On an indivisibility version of Iizuka's conjecture

Abstract: We establish the existence of a positive proportion of ( d \in \mathbb{N} ) such that the class numbers of ( \mathbb{Q}(\sqrt{d}), \mathbb{Q}(\sqrt{d+1}), \dots, \mathbb{Q}(\sqrt{d+n}) ) are not divisible by ( 3^k ), where ( n = 3^{k+1} - 5 ) and ( k \in \mathbb{N} ). This provides an indivisibility analog of Iizuka's conjecture.
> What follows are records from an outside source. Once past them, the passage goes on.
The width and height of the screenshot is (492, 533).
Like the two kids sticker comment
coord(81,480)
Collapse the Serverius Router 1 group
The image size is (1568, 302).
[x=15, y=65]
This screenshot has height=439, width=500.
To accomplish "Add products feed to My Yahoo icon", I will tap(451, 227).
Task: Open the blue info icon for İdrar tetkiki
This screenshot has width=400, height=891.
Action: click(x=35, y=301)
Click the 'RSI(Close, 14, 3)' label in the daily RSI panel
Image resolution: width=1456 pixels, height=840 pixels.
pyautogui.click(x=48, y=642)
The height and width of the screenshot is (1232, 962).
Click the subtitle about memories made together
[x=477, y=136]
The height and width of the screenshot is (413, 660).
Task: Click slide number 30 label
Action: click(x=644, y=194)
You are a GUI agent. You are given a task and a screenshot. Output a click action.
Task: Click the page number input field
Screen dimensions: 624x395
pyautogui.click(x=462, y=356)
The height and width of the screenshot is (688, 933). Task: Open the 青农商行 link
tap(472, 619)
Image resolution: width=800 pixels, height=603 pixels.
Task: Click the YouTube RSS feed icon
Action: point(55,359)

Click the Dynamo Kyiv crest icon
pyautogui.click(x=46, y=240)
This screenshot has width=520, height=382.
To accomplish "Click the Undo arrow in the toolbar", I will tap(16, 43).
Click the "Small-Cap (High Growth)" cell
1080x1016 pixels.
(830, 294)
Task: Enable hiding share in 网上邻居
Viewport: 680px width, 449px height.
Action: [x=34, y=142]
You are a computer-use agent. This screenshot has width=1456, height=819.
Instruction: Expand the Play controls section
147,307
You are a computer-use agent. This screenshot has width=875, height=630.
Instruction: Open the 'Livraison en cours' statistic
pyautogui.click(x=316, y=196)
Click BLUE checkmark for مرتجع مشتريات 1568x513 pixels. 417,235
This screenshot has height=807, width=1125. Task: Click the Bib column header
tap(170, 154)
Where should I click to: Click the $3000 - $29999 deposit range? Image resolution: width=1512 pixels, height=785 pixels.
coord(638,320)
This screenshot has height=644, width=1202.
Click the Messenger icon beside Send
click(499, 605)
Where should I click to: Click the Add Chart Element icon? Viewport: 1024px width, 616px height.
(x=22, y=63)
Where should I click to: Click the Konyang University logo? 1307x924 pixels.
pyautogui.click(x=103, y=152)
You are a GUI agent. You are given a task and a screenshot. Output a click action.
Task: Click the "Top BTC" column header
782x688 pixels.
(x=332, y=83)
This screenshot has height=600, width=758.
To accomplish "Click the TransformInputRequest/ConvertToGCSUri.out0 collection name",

Similarly, for ( d < 0 ) and the same ( n ), a positive proportion of ( d ) ensures that the class numbers of ( \mathbb{Q}(\sqrt{d}), \mathbb{Q}(\sqrt{d+1}), \dots, \mathbb{Q}(\sqrt{d+n}) ) are not divisible by ( 3^{k+1} ). Denoting the square-free natural numbers by ( (d_n) ), we prove the existence of a positive density set of ( i\in\mathbb{N} ) such that the class numbers of ( \mathbb{Q}(\sqrt{d_i}), \mathbb{Q}(\sqrt{d_{i+1}}), \dots, \mathbb{Q}(\sqrt{d_{i+n}}) ) are not divisible by ( 3^k ). Moreover, we study the indivisibility of class numbers by $3$ for imaginary biquadratic fields.